Most existing federated learning methods are unable to estimate model/predictive uncertainty since the client models are trained using the standard loss function minimization approach which ignores such uncertainties. In many situations, however, especially in limited data settings, it is beneficial to take into account the uncertainty in the model parameters at each client as it leads to more accurate predictions and also because reliable estimates of uncertainty can be used for tasks, such as out-of-distribution (OOD) detection, and sequential decision-making tasks, such as active learning. We present a framework for federated learning with uncertainty where, in each round, each client infers the posterior distribution over its parameters as well as the posterior predictive distribution (PPD), distills the PPD into a single deep neural network, and sends this network to the server. Unlike some of the recent Bayesian approaches to federated learning, our approach does not require sending the whole posterior distribution of the parameters from each client to the server but only the PPD in the distilled form as a deep neural network. In addition, when making predictions at test time, it does not require computationally expensive Monte-Carlo averaging over the posterior distribution because our approach always maintains the PPD in the form of a single deep neural network. Moreover, our approach does not make any restrictive assumptions, such as the form of the clients' posterior distributions, or of their PPDs. We evaluate our approach on classification in federated setting, as well as active learning and OOD detection in federated settings, on which our approach outperforms various existing federated learning baselines.
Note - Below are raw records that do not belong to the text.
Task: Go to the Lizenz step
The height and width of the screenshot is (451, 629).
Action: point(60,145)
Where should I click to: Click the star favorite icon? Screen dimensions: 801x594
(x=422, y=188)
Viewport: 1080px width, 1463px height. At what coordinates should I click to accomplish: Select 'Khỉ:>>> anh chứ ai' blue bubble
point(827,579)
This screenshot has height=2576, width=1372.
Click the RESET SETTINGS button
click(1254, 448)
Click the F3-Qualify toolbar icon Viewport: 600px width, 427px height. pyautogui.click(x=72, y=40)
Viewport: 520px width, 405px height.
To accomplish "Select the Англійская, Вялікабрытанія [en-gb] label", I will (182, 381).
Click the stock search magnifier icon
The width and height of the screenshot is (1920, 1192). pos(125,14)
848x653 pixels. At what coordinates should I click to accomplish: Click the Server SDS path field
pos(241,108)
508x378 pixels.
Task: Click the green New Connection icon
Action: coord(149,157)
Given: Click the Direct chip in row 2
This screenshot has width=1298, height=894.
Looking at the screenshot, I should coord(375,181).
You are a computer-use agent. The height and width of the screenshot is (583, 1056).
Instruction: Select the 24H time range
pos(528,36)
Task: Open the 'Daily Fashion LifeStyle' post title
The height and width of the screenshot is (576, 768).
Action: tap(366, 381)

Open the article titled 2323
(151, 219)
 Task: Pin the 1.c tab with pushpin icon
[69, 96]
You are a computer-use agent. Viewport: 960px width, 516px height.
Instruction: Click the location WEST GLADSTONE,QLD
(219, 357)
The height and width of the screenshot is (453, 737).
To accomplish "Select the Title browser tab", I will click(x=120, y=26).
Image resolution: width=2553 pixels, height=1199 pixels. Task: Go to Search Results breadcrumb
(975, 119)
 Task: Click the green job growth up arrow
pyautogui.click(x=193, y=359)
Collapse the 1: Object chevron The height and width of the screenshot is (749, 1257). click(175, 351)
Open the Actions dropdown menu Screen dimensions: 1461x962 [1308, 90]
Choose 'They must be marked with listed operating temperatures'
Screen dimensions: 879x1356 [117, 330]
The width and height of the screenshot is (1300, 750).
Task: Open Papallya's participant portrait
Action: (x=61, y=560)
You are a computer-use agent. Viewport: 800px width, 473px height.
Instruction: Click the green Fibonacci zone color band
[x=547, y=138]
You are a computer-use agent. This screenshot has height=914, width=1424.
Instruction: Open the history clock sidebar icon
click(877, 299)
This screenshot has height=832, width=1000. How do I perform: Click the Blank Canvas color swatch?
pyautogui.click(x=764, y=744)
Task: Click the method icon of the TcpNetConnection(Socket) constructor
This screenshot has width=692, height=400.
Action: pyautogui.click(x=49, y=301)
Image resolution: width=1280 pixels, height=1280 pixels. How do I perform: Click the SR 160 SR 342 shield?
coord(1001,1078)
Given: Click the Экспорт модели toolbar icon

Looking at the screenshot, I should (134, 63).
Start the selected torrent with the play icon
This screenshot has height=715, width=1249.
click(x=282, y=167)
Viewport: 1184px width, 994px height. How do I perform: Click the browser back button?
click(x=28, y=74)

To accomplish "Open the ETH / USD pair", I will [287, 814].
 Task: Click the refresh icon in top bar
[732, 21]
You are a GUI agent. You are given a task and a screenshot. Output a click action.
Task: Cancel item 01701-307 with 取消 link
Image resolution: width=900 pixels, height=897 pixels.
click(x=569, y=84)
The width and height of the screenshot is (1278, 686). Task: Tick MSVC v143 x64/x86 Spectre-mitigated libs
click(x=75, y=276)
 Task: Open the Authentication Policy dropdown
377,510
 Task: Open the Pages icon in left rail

翻译：现有联邦学习方法大多无法估计模型/预测不确定性，因为客户端模型采用忽略此类不确定性的标准损失函数最小化方法进行训练。然而在许多场景下（尤其是数据受限情形中），考虑各客户端模型参数的不确定性具有重要意义：一方面可提升预测精度，另一方面可靠的不确定性估计可用于分布外检测、主动学习等序贯决策任务。本文提出一种面向不确定性的联邦学习框架，在每轮训练中，各客户端推断自身参数的后验分布及后验预测分布，将后验预测分布蒸馏为单个深度神经网络后发送至服务器。与近期一些贝叶斯联邦学习方法不同，本方法无需将各客户端参数的完整后验分布传输至服务器，仅需传输以深度神经网络形态蒸馏后的后验预测分布。同时，由于本方法始终以单个深度神经网络形式维护后验预测分布，测试时无需对后验分布进行运算量庞大的蒙特卡洛平均。此外，本方法未对客户端后验分布或其后验预测分布的形态作出任何约束假设。我们在联邦场景的分类任务、主动学习及分布外检测任务上评估了所提方法，其性能优于多种现有联邦学习基线方法。